Internal Revenue Service United States Department of the Treasury
Level Basic Advanced Military International

Health Savings Accounts (HSA)

HSA Limits on Contributions

Rules for Married People

The rules for married people apply only if both spouses are eligible individuals. If either spouse has family HDHP coverage, the family contribution limit applies; both spouses are treated as having family HDHP coverage.

If both spouses are 55 or older and not enrolled in Medicare:

  • Each spouse is entitled to increase his or her contribution limit with an additional contribution.
  • Their maximum total contributions under family HDHP coverage would include a catch-up contribution for each spouse.
  • The contribution limit is divided between the spouses by agreement.
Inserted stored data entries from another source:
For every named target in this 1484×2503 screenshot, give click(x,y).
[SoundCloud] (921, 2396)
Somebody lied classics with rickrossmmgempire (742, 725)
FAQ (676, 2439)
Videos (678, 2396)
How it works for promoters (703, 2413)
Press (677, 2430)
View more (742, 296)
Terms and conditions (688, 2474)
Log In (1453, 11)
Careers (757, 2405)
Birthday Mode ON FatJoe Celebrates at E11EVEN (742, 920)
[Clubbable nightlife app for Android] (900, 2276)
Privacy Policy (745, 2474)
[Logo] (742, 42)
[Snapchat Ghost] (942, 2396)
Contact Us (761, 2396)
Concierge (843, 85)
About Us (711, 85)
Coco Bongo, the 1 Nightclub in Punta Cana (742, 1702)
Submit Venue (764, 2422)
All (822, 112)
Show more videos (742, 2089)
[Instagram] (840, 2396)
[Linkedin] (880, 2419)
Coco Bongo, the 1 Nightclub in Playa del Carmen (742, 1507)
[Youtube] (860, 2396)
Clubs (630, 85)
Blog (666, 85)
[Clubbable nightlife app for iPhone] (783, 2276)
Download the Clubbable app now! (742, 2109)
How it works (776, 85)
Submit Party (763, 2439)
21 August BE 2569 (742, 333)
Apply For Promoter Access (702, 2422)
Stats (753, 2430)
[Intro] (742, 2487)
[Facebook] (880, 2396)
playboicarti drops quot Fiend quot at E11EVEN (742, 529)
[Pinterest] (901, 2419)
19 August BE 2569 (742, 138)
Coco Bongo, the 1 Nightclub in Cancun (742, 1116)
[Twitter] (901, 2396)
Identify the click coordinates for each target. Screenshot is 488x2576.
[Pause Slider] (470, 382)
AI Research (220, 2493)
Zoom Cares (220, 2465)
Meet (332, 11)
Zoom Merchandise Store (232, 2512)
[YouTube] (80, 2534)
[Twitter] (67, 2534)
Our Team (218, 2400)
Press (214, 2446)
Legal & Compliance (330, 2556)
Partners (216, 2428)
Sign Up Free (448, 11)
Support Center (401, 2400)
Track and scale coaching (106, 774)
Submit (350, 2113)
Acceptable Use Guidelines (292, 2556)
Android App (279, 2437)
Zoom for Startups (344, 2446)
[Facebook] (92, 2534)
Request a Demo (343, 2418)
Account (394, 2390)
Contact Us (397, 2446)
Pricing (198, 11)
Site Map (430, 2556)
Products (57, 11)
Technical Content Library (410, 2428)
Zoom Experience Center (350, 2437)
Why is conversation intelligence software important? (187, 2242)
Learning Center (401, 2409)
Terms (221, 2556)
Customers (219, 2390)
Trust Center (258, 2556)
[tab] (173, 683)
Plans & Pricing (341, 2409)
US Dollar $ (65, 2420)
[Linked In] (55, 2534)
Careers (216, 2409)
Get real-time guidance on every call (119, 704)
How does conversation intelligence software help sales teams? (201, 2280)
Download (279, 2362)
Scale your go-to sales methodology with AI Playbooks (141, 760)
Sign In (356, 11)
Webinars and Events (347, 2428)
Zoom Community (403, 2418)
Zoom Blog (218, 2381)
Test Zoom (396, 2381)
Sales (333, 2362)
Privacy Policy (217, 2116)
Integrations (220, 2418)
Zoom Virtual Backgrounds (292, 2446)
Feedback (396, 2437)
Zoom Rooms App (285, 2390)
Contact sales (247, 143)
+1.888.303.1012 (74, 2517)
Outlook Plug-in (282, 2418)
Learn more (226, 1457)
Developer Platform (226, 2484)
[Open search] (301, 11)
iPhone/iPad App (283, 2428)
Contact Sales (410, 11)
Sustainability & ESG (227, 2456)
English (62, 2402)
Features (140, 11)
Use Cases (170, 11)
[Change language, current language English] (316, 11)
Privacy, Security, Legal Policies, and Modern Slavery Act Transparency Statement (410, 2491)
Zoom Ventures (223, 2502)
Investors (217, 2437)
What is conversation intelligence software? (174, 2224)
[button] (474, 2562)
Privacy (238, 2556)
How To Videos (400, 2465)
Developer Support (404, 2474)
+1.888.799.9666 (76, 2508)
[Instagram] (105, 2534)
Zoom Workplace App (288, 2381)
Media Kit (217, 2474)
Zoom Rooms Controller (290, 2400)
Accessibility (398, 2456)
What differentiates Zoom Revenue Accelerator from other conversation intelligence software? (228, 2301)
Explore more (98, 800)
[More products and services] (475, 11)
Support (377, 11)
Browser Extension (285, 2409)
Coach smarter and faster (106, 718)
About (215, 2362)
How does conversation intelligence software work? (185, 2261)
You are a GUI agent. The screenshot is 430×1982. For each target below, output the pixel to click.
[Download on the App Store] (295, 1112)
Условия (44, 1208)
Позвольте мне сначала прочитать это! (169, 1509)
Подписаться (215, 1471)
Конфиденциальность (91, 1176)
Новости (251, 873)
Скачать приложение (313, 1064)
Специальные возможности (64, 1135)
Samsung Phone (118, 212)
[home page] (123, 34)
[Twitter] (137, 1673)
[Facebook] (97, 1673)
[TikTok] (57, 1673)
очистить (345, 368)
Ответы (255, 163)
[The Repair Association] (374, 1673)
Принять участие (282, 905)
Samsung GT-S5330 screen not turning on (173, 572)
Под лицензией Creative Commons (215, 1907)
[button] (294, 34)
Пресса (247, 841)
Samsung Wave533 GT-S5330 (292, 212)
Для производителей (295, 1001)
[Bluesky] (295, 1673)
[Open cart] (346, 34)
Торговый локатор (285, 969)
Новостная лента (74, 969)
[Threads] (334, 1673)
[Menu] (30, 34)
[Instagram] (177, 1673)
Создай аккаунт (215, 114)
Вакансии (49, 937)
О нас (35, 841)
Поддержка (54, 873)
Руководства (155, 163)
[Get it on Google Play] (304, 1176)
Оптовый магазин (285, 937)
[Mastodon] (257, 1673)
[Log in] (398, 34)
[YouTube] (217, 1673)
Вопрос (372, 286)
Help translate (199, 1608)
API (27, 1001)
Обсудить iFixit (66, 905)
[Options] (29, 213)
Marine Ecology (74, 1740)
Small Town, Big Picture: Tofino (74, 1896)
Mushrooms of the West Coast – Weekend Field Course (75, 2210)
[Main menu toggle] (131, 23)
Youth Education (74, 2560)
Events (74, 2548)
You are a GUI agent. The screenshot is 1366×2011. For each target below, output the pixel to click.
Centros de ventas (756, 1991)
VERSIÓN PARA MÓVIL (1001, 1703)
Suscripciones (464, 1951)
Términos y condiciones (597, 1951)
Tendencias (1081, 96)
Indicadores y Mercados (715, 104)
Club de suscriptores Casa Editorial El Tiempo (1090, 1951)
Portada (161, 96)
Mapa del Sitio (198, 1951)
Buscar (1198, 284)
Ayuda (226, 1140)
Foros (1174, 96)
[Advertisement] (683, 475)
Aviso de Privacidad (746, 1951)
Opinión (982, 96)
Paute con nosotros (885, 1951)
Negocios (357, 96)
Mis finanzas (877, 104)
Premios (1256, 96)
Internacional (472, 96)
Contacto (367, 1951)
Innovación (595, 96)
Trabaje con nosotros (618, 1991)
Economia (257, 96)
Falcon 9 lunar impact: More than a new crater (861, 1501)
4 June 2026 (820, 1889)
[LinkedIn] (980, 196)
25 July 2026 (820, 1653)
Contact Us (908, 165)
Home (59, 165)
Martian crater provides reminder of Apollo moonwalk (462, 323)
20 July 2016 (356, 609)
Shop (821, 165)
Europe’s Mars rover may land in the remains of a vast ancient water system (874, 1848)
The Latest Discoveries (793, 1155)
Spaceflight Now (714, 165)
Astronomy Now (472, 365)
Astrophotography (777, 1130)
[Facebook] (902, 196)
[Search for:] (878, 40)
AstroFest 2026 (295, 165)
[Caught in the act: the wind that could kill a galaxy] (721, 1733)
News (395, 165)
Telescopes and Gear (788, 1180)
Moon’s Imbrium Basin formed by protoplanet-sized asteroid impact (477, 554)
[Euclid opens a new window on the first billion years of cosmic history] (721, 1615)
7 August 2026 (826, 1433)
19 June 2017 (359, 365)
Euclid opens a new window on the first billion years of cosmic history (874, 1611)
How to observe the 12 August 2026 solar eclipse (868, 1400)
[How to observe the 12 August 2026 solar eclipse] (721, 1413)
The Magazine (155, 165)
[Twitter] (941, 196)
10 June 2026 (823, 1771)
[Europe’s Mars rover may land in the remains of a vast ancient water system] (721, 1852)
If there is no agreement, the contribution limit is split equally between the spouses.
  • Any additional contribution for age 55 or over must be made by each spouse to his or her own HSA.

For 2013, Mr. Auburn and his wife are both eligible individuals. They each have family coverage under separate HDHPs. Mr. Auburn is 58 years old and Mrs. Auburn is 53. Mr. and Mrs. Auburn can split the family contribution limit ($7,450) equally, or they can agree on a different division. If they split it equally, Mr. Auburn can contribute $4,225 to an HSA (one-half the maximum contribution for family coverage $3,225 + $1,000 additional contribution), and Mrs. Auburn can contribute $3,225 to an HSA. See Publication 969 for current year limits.

Tax software hint.

A manual calculation will be needed for the entry on Forms 8889 when you provide assistance to a married couple with separate HSAs. The manual calculation is based upon equal amounts or the amounts agreed upon by the taxpayers. Remember the extra contribution amounts for 55 or over must go into the HSA belonging to the person that meets the age requirement.